Records provided.

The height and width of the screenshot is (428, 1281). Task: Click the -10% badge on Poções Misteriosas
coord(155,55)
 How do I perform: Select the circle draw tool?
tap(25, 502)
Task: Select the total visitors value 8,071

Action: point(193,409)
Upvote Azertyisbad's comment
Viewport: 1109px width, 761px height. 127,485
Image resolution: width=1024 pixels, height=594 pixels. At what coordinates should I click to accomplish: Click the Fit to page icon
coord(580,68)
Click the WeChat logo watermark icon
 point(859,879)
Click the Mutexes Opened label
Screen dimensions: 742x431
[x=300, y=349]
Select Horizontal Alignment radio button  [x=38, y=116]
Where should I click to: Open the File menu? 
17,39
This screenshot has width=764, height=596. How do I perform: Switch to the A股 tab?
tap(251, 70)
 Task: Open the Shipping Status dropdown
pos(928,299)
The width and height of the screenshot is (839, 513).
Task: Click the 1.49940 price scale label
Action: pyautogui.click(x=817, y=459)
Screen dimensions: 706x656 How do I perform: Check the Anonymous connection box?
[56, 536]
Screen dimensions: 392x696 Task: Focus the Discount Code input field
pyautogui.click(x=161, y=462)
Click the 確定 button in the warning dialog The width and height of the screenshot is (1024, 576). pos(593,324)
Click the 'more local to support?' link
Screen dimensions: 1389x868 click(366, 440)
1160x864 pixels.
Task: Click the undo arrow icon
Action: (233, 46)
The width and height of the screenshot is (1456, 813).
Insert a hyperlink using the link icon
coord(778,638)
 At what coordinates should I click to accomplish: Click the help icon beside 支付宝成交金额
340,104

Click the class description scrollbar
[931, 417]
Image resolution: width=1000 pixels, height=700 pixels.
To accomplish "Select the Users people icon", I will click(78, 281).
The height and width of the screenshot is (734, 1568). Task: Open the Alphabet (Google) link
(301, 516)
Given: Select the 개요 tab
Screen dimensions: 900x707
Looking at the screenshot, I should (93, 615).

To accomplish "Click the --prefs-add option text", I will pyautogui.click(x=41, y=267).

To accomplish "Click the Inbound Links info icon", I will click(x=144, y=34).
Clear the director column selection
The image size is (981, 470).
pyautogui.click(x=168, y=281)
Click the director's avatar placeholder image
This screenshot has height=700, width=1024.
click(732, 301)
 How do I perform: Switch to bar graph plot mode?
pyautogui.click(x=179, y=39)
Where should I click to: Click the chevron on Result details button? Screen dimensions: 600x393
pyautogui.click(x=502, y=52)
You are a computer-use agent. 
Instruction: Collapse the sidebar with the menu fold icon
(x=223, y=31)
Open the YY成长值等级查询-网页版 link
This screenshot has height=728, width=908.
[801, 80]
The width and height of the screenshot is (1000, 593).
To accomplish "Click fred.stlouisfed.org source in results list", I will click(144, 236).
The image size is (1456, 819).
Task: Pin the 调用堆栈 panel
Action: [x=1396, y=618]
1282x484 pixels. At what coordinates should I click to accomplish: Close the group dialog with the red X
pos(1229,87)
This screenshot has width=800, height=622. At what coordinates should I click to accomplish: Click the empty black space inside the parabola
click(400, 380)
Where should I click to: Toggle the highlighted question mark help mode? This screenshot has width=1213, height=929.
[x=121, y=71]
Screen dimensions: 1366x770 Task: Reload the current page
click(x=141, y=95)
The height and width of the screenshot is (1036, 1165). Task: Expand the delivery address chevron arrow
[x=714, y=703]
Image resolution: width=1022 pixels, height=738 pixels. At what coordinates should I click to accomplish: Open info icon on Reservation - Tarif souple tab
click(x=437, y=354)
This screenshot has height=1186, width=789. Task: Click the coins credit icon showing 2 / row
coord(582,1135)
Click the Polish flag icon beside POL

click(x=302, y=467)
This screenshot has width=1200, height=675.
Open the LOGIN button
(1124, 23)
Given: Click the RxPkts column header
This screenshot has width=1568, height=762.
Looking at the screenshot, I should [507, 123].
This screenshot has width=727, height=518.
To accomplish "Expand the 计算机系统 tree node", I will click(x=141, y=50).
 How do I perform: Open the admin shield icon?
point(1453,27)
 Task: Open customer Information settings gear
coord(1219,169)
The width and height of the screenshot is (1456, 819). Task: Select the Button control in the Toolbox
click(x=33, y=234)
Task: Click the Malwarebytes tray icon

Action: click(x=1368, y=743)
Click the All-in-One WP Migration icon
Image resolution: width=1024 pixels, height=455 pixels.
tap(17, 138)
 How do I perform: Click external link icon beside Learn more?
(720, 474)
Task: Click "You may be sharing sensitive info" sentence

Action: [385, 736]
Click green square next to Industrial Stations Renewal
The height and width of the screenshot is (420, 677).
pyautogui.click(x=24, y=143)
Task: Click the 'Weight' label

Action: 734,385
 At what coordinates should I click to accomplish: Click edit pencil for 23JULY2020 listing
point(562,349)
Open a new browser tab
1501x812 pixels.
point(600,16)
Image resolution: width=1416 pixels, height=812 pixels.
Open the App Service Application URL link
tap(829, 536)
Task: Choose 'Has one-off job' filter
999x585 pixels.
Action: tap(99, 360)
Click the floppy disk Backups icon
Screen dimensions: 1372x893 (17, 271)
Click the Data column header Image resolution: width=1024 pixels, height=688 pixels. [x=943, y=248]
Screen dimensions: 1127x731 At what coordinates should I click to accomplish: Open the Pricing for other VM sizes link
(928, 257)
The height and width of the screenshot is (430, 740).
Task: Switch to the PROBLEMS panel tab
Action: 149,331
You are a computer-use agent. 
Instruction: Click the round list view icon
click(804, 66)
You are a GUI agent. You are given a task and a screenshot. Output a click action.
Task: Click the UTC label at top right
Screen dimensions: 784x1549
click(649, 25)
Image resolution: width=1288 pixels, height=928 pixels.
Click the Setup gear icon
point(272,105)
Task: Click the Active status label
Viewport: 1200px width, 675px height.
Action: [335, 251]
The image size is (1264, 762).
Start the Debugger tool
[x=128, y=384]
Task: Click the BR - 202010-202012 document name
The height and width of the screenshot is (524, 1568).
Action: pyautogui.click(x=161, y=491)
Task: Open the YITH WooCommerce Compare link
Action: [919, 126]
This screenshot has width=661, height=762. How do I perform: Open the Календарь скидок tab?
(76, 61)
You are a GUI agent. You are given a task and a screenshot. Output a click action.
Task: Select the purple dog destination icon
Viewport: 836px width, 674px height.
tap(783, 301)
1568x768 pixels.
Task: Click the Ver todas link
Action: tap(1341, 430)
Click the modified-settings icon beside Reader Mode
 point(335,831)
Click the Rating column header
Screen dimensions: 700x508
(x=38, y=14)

Short exercise. Copy out the records word for word, from the line containing "1282x484 pixels. At" through the line containing "[x=714, y=703]".

Answer below.
1282x484 pixels. At what coordinates should I click to accomplish: Close the group dialog with the red X
pos(1229,87)
This screenshot has width=800, height=622. At what coordinates should I click to accomplish: Click the empty black space inside the parabola
click(400, 380)
Where should I click to: Toggle the highlighted question mark help mode? This screenshot has width=1213, height=929.
[x=121, y=71]
Screen dimensions: 1366x770 Task: Reload the current page
click(x=141, y=95)
The height and width of the screenshot is (1036, 1165). Task: Expand the delivery address chevron arrow
[x=714, y=703]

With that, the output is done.